**SOURCE EXTRACT**
Ava Marie Ziegler

Personal information
- Full name: Ava Marie Ziegler
- Born: February 28, 2006 (age 20) Morristown, New Jersey, United States
- Home town: Dover, New Jersey

Figure skating career
- Country: United States
- Discipline: Women's singles
- Coach: Oleg Makarov Larisa Selezneva
- Skating club: Skating Club of New York
- Retired: January 8, 2026

= Ava Marie Ziegler =

American figure skater (born 2006)

Ava Marie Ziegler (born February 28, 2006) is a retired American figure skater. She is the 2023 NHK Trophy champion and 2022 Budapest Trophy champion.

At the junior level, she is the 2021 U.S. junior pewter medalist and 2022 U.S. junior silver medalist.

== Personal life ==
Ziegler was born on February 28, 2006, in Morristown, New Jersey, to parents Ron and Patricia (Mansfield). Her mother is a former competitive figure skater, who finished fifth at the 1995 U.S. Figure Skating Championships, as well as a figure skating coach. She has a younger brother, Ronny. She is a resident of Dover, New Jersey.

Ziegler has a Shepherd-Rottweiler named Duke and a rabbit named Cocoa.

== Career ==
=== Early career ===
As a juvenile, Ziegler won the pewter medal at the 2019 U.S. Championships. On the junior level, she won the bronze medal at the 2021 U. S. Championship Series. She then went on to win the pewter medal at the 2021 U.S. Junior Championships behind Isabeau Levito, Kanon Smith, and Clare Seo.

**EXCERPTED RECORDS**
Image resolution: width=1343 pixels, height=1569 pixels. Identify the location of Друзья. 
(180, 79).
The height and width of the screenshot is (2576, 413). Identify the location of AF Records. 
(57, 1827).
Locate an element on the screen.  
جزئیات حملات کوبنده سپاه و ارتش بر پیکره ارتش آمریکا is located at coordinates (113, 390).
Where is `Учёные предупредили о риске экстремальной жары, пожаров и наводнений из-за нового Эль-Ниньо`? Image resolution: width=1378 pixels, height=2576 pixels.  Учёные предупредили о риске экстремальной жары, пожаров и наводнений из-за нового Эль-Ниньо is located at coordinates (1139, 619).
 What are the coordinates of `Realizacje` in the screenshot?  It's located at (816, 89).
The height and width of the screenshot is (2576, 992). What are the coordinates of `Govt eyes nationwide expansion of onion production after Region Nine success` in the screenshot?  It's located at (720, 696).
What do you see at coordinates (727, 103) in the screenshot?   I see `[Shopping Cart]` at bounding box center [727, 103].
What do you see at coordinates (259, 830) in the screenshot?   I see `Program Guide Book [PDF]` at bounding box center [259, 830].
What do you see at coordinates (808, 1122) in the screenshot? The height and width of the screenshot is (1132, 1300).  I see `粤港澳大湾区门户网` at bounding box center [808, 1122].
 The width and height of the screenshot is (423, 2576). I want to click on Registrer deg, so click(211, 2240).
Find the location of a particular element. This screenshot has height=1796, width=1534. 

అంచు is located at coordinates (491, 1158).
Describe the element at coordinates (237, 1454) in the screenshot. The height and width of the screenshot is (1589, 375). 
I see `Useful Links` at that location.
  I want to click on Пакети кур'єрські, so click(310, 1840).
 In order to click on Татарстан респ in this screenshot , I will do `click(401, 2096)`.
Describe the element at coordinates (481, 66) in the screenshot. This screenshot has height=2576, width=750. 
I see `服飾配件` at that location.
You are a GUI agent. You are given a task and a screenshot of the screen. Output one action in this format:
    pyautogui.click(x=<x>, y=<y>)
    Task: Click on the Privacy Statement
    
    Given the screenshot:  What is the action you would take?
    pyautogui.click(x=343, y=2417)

**REQUEST 1**
In the records, copy word for word the lines between the line containing "at (816, 89)." and the line containing "What do you see at coordinates (727, 103)", inclusive.
**REQUEST 2**
Continue the article about Ava Marie Ziegler from its last sentence.

**TASK OUTPUT 1**
 What are the coordinates of `Realizacje` in the screenshot?  It's located at (816, 89).
The height and width of the screenshot is (2576, 992). What are the coordinates of `Govt eyes nationwide expansion of onion production after Region Nine success` in the screenshot?  It's located at (720, 696).
What do you see at coordinates (727, 103) in the screenshot?   I see `[Shopping Cart]` at bounding box center [727, 103].

**TASK OUTPUT 2**
=== 2021–22 season: Junior international debut & U.S. junior national silver ===
Ziegler made her international junior debut by winning a gold medal at the 2021 Cranberry Cup. She was given two assignments on the 2021–22 Junior Grand Prix series, and placed sixth at the 2021 JGP Slovakia and seventh at the 2021 JGP Slovenia. She reflected afterward that she had made mistakes on the circuit that she attributed to adjusting to the higher level of competition, but added that "I loved being on the ice with people who were better than me because it pushes me to work harder."

At the 2022 U.S. Junior Championships, Ziegler won the silver medal, finishing behind Clare Seo.

=== 2022–23 season: Senior debut & Challenger Series gold ===
Debuting as a senior, Ziegler started her season with a fourth-place finish at the 2022 Philadelphia Summer International. She then made her Challenger series debut at the 2022 CS Budapest Trophy, which she won, scoring a new personal best free skate score in the process.

Ziegler was not initially given any assignments on the ISU Grand Prix, but following the withdrawal of fellow American skater Kate Wang from the 2022 Skate Canada International, she was called up to replace her. Ziegler placed third in the short program, earning a new personal best score, but dropped to fourth place overall after falling twice in the free skate and finishing seventh in the segment. Despite this, she set a new personal best in total score as well. Ziegler then went on to compete at the U.S. Eastern Sectional Championships, where she won the gold medal.

At the 2023 U.S. Championships, Ziegler finished ninth after placing eighth in the short program and tenth in the free skate. She closed her season by winning the bronze medal at the 2023 Coupe du Printemps.

=== 2023–24 season: Grand Prix gold===
Ziegler began the season by winning the silver medal at the 2023 Cranberry Cup International, behind training mate Lindsay Thorngren. She said afterward that she was "super happy with my skates" at the event, adding that there "are things that I can improve throughout the season, but the overall, the competition was successful." Appearing on the Challenger circuit at the 2023 CS Lombardia Trophy, she came sixth, before finishing fifth at the 2023 CS Finlandia Trophy.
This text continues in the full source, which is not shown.